Essa configuração permite que os vendedores apresentem os recursos do veículo em um ambiente controlado e dramático. Os clientes podem sentir a estabilidade no skid pad ou a potência na subida sem se preocupar em bater no meio-fio ou ultrapassar o sinal vermelho. É a engenharia que encontra o entretenimento.

A mudança é clara. As concessionárias não são mais apenas lugares onde você compra um carro. São lugares onde você passa, come, assiste esportes ou testa limites. A linha entre varejo e recreação está se confundindo. E para o cliente, isso torna todo o processo um pouco menos trabalhoso.

Mas existe um limite para a quantidade de hospitalidade que uma concessionária pode oferecer antes de perder o foco? Alguns argumentam que um café desvia a atenção do produto principal. Outros dizem que é a única maneira de competir com plataformas de compras online que oferecem zero interação humana.

A resposta pode estar nos dados. Os primeiros usuários relatam maior tráfego de pedestres e tempos de permanência mais longos. Mas a longevidade é outra história. Uma concessionária pode manter a energia de uma noite de estreia de arte pop, a agitação de um lançamento de celebridade e a rotina de uma pista privada indefinidamente?

A indústria está observando. Aqueles que descobrirem como sustentar essas experiências e, ao mesmo tempo, manter os resultados financeiros saudáveis ​​definirão a próxima década de vendas de automóveis. O resto estará apenas vendendo metal.

Identificar os melhores incentivos para revendedores é quase impossível. A paisagem muda constantemente. Mas uma coisa permanece clara: os retalhistas dos EUA estão dispostos a gastar dinheiro para fechar um negócio. Nós os vimos jogar de tudo, desde férias grátis até descontos em dinheiro, na mesa, apenas para que você chegue.

Veja o Grupo Fuccillo Automotive. Eles operam em 30 localidades no norte do estado de Nova York e Flórida. A estratégia deles? Envie compradores em um cruzeiro de luxo. O programa, apelidado de “Cruise With Huge”, não é um truque único.
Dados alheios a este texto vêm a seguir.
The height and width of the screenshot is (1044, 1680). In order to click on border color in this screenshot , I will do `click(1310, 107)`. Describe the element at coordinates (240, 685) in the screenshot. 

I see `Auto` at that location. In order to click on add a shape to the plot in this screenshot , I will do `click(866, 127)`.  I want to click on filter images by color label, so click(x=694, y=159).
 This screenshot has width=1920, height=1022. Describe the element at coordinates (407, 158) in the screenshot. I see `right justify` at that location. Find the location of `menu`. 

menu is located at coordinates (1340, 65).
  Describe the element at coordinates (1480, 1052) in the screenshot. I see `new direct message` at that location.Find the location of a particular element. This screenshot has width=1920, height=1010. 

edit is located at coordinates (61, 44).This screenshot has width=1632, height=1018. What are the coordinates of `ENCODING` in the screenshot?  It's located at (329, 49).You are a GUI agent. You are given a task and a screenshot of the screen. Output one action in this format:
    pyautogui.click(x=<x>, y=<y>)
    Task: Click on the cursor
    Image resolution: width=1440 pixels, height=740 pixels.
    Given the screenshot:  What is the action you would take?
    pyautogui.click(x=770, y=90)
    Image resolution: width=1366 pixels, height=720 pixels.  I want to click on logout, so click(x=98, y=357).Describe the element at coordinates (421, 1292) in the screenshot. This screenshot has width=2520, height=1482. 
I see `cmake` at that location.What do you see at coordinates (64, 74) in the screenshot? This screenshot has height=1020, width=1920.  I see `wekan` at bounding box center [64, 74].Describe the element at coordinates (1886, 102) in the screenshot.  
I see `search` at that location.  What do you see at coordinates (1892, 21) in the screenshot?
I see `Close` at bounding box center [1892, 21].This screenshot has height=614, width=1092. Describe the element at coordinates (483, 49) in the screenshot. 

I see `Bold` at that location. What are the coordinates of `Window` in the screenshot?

É uma tática de vendas recorrente que já foi executada seis vezes.

A última iteração em dezembro de 2017 custou ao proprietário Billy Fuccillo cerca de US$ 1,5 milhão. Esse preço cobria uma viagem no Navigator of the Seas para cerca de 3.200 clientes. O itinerário passou por Belize, Cozumel e Ilha Grand Cayman. Para o comprador, é uma semana grátis no paraíso. Para o dealer, é uma aposta de alto risco que supostamente compensa.

Nem todas as vantagens envolvem passagem aérea. Alguns dealers estão apostando em resultados esportivos. O Mastria Auto Group em Raynham, Massachusetts, realizou uma promoção vinculada ao New England Patriots durante a abertura da temporada de 2010. O acordo era simples. Se a equipe marcasse um touchdown no retorno inicial, cada comprador do lote receberia um desconto de US$ 5.000.

Os Patriots marcaram. Trinta e três clientes arrecadaram dinheiro. Foi uma aposta arriscada em uma única jogada que valeu a pena para os compradores e provavelmente gerou um grande buzz boca a boca para a concessionária.

Depois, há a abordagem altruísta. A Sheehy Auto Stores, com 23 localidades em Maryland e Virgínia, canaliza esforços de vendas para caridade. Suas promoções não envolvem apenas movimentação de metal; trata-se de arrecadar fundos. A American Heart Association tem sido a principal beneficiária nos últimos 50 anos. O grupo ajudou a arrecadar mais de US$ 40 milhões para a causa. É uma forma de construir a boa vontade da comunidade enquanto limpa o inventário.

Esta obsessão pela experiência do cliente não é exclusiva do solo americano. No Japão, a linha entre o varejo automotivo e a hotelaria se confunde completamente. Uma concessionária de carros usados ​​​​chamada Hot Air oferece um restaurante de ramen com serviço completo no local. O restaurante ganhou a designação “Bib Gourmand” do Guia Michelin em dezembro de 2018. Esse reconhecimento sinaliza comida de boa qualidade e acessível. Por que servir macarrão no estacionamento? Porque a espera faz parte da experiência. Se você passa horas negociando, é melhor comer bem.

Isso nos obriga a perguntar: qual é o verdadeiro custo de um carro? O preço de tabela é apenas a linha de base. O valor real muitas vezes reside nas camadas extras que os revendedores acrescentam para tornar a transação memorável – ou pelo menos memorável o suficiente para ser comentada.